------ Source text

Rosberg eyeing more wins before grid catches up
SEPANG, Malaysia (Reuters) - A beaming Nico Rosberg predicted he and Mercedes team mate Lewis Hamilton will be battling for victory in Sunday's Malaysian Grand Prix with their swift adaptation to the new regulations leaving the opposition trailing.
The German driver overtook pole sitter Hamilton before the first turn of the season opening race in Melbourne two weeks ago to go on and grab the first chequered flag of the V6 turbocharged engine era.
With little time for their rivals to employ significant upgrades, Rosberg was quietly confident his fifth career victory could come in Malaysia on Sunday.
"The chances are that we will be right at the front it seems we already have a bit of an advantage over the other people," the German told reporters at the Sepang Circuit on Thursday.
"Of course Melbourne is not a bench mark as a race so we should be cautious with that but we are looking good so for sure it will be possible to get a great result here."
The technical changes introduced for the 2014 season are the biggest most of the sport's engineers and mechanics have ever seen, with new quieter engines, energy recovery systems and an emphasis on fuel economy as the sport embraces a 'green revolution'.
After four consecutive world titles for Red Bull's Sebastian Vettel, the last coming after the German won nine straight races, the new changes have leveled the playing field and unsurprisingly Rosberg was all for it.
"I think it's been all good for F1, it has changed the pecking order around which is definitely good for everybody after the same guy winning last year. We needed a bit of a change on that so that's been good," he said.
"Its been a fantastic start to the season. I think the whole team has done a great job with these new regulations with the car and engine and the power trend they have built.
"We looked to be the quickest at the moment which is fantastic but then we must be careful with that and the opposition is not asleep and they are pushing like crazy."
Despite the strength of the car, Hamilton encountered engine problems in Melbourne and was told to retire by the team over the radio on his third lap.

------------
------ Material supplied

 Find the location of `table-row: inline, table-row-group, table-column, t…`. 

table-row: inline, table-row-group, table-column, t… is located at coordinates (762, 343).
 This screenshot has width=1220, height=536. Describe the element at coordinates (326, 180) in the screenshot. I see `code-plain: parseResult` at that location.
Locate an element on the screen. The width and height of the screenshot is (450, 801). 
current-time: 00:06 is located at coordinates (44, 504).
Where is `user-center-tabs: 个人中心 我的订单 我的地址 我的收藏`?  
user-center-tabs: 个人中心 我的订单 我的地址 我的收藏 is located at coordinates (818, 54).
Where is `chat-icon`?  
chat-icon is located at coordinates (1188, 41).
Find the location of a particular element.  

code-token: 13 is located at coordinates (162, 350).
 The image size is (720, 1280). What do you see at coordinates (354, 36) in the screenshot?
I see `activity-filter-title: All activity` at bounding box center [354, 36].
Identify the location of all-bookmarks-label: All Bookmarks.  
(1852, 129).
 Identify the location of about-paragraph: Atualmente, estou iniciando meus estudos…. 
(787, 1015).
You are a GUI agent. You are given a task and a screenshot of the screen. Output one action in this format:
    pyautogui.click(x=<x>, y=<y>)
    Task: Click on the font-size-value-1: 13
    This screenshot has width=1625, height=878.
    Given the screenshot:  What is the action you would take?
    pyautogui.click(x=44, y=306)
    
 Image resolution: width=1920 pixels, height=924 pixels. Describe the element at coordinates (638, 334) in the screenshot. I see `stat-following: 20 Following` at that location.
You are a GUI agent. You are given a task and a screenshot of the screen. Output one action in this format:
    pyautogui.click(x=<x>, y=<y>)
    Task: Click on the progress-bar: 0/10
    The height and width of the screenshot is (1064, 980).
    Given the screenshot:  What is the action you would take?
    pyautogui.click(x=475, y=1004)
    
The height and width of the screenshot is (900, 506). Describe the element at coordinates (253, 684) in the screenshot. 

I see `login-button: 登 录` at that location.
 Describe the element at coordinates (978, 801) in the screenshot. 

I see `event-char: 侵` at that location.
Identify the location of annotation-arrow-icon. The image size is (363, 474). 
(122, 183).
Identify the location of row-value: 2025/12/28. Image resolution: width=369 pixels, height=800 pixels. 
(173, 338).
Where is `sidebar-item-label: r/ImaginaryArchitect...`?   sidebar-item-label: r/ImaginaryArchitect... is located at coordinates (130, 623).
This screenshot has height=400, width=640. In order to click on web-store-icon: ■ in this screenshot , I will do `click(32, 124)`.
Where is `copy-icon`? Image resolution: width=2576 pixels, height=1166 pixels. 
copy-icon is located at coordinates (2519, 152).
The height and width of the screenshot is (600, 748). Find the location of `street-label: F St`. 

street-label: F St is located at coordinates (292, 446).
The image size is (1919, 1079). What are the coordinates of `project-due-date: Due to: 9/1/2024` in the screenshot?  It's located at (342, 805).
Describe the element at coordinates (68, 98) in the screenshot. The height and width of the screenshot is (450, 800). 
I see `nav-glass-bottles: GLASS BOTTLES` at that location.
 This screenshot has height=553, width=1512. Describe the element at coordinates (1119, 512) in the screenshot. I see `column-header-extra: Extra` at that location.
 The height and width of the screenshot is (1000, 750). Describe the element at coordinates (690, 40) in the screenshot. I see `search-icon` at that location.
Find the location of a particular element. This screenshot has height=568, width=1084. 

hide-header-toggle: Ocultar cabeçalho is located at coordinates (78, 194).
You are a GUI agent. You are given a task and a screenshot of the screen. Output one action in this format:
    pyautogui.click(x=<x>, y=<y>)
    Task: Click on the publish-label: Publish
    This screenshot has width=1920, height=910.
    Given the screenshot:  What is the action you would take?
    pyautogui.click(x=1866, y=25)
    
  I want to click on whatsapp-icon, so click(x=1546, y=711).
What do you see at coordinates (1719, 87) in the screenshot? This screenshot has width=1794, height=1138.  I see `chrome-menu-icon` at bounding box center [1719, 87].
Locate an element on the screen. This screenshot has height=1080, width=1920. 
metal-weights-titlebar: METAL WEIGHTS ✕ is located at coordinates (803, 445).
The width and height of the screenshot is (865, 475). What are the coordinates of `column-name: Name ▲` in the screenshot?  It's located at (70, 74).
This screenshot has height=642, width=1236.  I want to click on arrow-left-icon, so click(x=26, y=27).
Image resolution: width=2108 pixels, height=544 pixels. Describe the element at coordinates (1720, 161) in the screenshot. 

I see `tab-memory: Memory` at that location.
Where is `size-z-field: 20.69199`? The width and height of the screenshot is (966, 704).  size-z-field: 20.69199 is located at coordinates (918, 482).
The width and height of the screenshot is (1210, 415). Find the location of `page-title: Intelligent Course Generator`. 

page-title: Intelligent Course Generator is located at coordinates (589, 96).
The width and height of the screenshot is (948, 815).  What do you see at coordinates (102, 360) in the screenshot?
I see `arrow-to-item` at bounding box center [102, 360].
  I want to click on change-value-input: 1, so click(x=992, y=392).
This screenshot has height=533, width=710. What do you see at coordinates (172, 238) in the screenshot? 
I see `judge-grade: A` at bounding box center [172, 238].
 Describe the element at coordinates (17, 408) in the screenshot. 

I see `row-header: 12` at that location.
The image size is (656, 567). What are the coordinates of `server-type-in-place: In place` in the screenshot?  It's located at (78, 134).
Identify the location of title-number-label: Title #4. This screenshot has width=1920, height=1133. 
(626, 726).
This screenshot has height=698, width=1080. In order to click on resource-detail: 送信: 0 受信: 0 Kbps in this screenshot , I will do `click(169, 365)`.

------------

Problems to solve ->
**a.** Update the passage of the Rosberg article between "The technical changes" and "all for it.", inclusive, so that "engineers" is replaced by "designers".
**b.** Recast the entries between the lines holding "Describe the element at coordinates (68, 98)" and "coordinates (918, 482).", inclusive, as a JSON list of strings with one string per line. Leave out blank lines.

Answers for the tasks ->
**a.**
The technical changes introduced for the 2014 season are the biggest most of the sport's designers and mechanics have ever seen, with new quieter engines, energy recovery systems and an emphasis on fuel economy as the sport embraces a 'green revolution'.
After four consecutive world titles for Red Bull's Sebastian Vettel, the last coming after the German won nine straight races, the new changes have leveled the playing field and unsurprisingly Rosberg was all for it.

**b.**
[
  "Describe the element at coordinates (68, 98) in the screenshot. The height and width of the screenshot is (450, 800). ",
  "I see `nav-glass-bottles: GLASS BOTTLES` at that location.",
  " This screenshot has height=553, width=1512. Describe the element at coordinates (1119, 512) in the screenshot. I see `column-header-extra: Extra` at that location.",
  " The height and width of the screenshot is (1000, 750). Describe the element at coordinates (690, 40) in the screenshot. I see `search-icon` at that location.",
  "Find the location of a particular element. This screenshot has height=568, width=1084. ",
  "hide-header-toggle: Ocultar cabeçalho is located at coordinates (78, 194).",
  "You are a GUI agent. You are given a task and a screenshot of the screen. Output one action in this format:",
  "    pyautogui.click(x=<x>, y=<y>)",
  "    Task: Click on the publish-label: Publish",
  "    This screenshot has width=1920, height=910.",
  "    Given the screenshot:  What is the action you would take?",
  "    pyautogui.click(x=1866, y=25)",
  "  I want to click on whatsapp-icon, so click(x=1546, y=711).",
  "What do you see at coordinates (1719, 87) in the screenshot? This screenshot has width=1794, height=1138.  I see `chrome-menu-icon` at bounding box center [1719, 87].",
  "Locate an element on the screen. This screenshot has height=1080, width=1920. ",
  "metal-weights-titlebar: METAL WEIGHTS ✕ is located at coordinates (803, 445).",
  "The width and height of the screenshot is (865, 475). What are the coordinates of `column-name: Name ▲` in the screenshot?  It's located at (70, 74).",
  "This screenshot has height=642, width=1236.  I want to click on arrow-left-icon, so click(x=26, y=27).",
  "Image resolution: width=2108 pixels, height=544 pixels. Describe the element at coordinates (1720, 161) in the screenshot. ",
  "I see `tab-memory: Memory` at that location.",
  "Where is `size-z-field: 20.69199`? The width and height of the screenshot is (966, 704).  size-z-field: 20.69199 is located at coordinates (918, 482)."
]